By Stewart Retnam
My partner and I sat on the couch, facing the elderly gentleman sitting across from us. We were on our first Long-Term Patient Project visit with Phillip (not his real name), and it wasn’t going swimmingly.
Phillip was slightly hard of hearing and used a hearing aid connected to a little amplifier that we had to speak into. Even so, communicating with Phillip was by no means a breeze. We often had to repeat ourselves multiple times and soon started asking shorter and shorter questions because we were getting out of breath. I was tired, and to be honest, rather frustrated too.
Prior to the visit, I’d envisioned scenes of us enjoying tea and biscuits with the patient amidst a lively conversation about the impact of his condition on his life, what he thought about our healthcare system and so on… well, so much for that. It didn’t help that Phillip favoured truncated or one-word responses to our questions, making me feel that our efforts weren’t being adequately rewarded.
The experience taught me how speech and hearing difficulties and different mannerisms of speaking can hamper communication with patients. It was easy to imagine how frustration could build in a doctor handling such a patient, leading him to make misjudgements, miss a vital clue or attempt to bring the consultation to a close as quickly as possible, all out of exasperation.
But I realised that it is the doctor’s responsibility to be patient, regulate his own emotional frame of mind and to adapt his own clinical approach to the patient’s mannerism and style of talking. And it was my responsibility to temper my patience with Phillip and either persevere with our current style of conversation or find alternate ways to allow him to share his thoughts.
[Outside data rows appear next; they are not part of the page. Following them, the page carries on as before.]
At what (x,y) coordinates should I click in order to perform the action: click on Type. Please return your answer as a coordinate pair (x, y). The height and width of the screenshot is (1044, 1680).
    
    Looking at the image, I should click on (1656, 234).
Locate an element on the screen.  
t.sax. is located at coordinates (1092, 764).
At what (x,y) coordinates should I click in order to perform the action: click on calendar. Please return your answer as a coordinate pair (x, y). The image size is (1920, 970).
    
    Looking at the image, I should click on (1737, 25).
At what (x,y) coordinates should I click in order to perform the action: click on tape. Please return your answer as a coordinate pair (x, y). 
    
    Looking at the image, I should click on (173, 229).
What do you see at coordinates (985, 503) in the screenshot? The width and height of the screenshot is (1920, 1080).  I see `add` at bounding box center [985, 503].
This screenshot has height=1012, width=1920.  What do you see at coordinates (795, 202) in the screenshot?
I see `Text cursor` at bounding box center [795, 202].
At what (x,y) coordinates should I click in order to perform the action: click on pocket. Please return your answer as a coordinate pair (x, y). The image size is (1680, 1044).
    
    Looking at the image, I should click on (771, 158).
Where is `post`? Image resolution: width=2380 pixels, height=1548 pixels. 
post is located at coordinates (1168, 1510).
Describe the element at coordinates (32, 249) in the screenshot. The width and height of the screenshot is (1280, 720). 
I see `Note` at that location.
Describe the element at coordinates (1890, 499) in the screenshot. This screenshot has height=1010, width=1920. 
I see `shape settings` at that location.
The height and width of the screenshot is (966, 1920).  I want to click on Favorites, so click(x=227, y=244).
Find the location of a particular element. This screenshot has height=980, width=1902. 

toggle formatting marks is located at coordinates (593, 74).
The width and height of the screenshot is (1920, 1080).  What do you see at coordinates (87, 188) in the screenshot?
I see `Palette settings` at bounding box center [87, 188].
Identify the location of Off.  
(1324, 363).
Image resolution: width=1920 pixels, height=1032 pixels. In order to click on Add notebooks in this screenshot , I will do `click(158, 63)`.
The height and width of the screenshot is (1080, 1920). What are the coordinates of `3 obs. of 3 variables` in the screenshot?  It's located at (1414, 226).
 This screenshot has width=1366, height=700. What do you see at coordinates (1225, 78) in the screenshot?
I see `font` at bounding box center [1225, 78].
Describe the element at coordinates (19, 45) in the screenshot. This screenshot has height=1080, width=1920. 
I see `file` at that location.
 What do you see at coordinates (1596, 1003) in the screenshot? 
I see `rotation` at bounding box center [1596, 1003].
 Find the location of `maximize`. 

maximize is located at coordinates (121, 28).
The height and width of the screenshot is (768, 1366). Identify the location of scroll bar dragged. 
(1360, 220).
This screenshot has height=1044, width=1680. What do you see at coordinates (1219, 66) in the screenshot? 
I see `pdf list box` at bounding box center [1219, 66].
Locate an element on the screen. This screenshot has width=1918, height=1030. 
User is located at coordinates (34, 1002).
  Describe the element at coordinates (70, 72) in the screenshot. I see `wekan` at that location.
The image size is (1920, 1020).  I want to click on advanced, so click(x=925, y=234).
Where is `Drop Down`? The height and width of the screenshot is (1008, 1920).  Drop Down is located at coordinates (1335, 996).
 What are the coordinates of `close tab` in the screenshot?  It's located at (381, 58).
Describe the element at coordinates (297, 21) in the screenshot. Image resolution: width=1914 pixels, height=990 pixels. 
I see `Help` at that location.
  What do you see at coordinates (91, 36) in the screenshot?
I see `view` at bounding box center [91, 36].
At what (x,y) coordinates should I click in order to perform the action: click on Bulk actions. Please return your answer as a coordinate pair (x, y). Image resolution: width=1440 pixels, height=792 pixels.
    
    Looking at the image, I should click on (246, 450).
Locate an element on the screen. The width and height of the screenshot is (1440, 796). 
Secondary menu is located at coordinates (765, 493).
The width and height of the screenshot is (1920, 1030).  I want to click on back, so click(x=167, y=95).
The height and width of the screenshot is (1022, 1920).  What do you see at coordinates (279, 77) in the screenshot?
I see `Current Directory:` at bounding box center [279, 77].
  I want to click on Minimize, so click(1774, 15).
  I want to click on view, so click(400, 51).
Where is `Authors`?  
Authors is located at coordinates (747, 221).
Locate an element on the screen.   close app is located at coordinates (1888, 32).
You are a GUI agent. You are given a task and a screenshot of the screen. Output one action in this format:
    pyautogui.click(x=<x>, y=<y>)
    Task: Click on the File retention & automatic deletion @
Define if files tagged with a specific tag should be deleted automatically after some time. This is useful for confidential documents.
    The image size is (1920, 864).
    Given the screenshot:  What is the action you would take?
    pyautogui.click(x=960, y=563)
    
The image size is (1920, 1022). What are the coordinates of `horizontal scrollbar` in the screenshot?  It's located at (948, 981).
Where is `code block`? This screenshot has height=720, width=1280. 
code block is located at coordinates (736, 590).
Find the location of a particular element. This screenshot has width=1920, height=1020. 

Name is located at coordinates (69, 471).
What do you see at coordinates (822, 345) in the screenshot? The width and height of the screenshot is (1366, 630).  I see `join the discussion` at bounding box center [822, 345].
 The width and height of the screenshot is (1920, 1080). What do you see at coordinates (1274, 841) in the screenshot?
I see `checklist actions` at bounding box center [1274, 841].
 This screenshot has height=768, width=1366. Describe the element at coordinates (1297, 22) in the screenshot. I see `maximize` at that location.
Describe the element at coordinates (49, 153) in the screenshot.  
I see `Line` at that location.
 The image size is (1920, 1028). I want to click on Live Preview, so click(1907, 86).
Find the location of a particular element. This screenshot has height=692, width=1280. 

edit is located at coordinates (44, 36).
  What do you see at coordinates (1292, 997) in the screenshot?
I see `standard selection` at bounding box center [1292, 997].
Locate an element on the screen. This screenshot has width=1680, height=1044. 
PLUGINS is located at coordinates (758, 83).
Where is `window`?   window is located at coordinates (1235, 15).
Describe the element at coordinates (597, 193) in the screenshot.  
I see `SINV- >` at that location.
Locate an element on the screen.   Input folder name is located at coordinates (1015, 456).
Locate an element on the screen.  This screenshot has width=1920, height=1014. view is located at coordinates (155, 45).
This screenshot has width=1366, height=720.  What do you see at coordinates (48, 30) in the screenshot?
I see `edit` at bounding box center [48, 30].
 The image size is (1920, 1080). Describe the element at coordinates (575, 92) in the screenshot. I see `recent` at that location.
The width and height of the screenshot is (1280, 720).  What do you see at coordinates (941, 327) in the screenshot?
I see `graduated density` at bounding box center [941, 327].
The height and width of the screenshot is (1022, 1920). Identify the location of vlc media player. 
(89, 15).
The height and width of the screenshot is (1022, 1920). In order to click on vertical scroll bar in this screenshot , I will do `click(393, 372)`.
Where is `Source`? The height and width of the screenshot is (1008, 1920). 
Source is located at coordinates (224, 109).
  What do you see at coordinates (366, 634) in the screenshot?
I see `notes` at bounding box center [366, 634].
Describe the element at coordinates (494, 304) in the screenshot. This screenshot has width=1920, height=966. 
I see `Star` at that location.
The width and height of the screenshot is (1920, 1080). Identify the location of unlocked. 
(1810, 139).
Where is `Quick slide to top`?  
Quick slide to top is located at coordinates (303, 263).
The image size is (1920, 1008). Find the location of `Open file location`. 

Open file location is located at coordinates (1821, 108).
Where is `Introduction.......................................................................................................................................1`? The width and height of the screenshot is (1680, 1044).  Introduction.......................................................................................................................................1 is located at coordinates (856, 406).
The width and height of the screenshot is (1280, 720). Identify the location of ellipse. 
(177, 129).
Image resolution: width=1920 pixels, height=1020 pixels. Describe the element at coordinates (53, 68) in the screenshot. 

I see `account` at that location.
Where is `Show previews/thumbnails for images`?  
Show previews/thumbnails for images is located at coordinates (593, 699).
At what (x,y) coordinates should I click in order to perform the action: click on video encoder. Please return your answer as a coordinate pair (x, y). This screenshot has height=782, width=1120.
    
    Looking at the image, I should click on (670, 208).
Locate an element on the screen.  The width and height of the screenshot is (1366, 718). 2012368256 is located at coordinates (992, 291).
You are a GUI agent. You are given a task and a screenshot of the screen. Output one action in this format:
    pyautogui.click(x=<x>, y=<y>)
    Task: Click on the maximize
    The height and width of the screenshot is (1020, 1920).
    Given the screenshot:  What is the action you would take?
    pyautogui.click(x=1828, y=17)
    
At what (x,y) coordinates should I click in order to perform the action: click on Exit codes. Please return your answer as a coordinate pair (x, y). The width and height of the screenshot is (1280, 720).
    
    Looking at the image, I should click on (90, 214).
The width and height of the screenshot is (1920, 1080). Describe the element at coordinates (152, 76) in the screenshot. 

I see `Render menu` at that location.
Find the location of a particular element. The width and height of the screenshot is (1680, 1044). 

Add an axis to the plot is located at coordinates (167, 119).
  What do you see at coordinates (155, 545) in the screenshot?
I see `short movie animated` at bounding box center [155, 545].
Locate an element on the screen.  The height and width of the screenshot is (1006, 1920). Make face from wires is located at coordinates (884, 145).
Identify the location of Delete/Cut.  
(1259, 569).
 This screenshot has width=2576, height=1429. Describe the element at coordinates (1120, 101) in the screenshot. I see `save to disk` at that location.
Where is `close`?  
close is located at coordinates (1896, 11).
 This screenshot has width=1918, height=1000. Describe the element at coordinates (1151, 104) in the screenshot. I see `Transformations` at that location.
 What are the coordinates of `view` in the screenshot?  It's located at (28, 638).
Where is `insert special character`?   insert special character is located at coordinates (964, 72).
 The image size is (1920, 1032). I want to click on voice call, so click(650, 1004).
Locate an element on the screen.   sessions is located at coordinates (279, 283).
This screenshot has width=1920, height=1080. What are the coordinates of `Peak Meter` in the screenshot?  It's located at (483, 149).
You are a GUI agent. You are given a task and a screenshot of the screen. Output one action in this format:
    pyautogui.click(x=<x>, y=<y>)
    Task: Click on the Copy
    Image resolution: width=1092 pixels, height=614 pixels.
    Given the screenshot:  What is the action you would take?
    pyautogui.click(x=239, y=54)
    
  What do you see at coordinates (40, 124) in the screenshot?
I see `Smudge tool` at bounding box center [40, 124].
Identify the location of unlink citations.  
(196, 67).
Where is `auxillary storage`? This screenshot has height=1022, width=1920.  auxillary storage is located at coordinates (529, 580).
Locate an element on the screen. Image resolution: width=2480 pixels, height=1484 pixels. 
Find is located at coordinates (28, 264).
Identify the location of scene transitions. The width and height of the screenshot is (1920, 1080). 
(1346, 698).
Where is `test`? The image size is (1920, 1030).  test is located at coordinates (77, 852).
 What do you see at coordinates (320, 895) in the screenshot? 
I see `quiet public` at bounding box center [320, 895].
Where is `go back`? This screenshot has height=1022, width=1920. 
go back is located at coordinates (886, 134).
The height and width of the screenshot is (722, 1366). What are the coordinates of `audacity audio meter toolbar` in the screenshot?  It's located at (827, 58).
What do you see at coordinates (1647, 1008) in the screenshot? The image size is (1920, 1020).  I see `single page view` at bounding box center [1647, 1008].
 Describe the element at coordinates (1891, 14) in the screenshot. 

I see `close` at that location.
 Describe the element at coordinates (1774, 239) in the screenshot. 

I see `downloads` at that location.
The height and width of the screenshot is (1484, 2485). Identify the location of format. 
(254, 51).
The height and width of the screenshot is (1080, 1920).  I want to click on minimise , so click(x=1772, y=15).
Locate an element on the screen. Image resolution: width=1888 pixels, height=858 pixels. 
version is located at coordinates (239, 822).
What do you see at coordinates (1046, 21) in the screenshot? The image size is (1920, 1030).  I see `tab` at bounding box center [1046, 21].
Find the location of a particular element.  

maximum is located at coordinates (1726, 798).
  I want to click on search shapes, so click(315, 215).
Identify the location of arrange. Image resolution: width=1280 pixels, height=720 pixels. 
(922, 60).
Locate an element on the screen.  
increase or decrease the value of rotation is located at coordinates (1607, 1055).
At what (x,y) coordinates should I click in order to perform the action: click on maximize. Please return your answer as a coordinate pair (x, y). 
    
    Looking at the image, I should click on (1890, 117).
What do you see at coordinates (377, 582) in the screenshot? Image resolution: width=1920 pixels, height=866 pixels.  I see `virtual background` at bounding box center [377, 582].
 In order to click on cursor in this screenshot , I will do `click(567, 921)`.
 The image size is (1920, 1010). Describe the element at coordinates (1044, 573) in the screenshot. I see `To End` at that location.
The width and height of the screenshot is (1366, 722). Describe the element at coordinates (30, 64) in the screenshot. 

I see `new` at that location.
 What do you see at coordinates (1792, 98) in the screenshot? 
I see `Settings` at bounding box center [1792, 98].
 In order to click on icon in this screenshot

We also spoke to his daughter and primary caregiver. Through our conversation, I grew to appreciate the importance of a primary caregiver in the life of a patient. Not only did she support her father in his day-to-day life, she was an invaluable source of medical information as she was always around her father and was observant of any symptoms and changes in his condition. She was especially helpful as she was far more forthcoming when sharing Phillip’s medical history than he was.
More than anything, communicating with her was quicker, easier and allowed less room for misunderstandings. I learnt that caregivers can be especially helpful in the context of patients who suffer from communication (speech/hearing) impediments, or even neurological issues, such as dementia.
When probed on whether his health issues were impacting his life in any way, Phillip brought up the frequency of hospital visits. Phillip wasn’t unhappy about having to go back to the hospital every day; he was unhappy because it was encumbering the lives of his loved ones. This highlighted the need to keep in mind the spillover effects when designing a treatment plan with a patient; they are, for all intents and purposes, invisible to the doctor in his consultation room, but can become very much alive and a burden in the daily life of the patient and his relatives. Even more so, for elderly patients who may need assistance ambulating from place to place.
Perhaps the best treatment plan isn’t what covers all aspects of what needs to be treated on paper – it’s what is practical, feasible and most importantly doable for the patient. Maybe with a lower frequency of follow-ups and intensity of treatment than the doctor would like, but designed to be manageable in accordance with the means, lifestyle and wishes of the patient and his family. That could work better.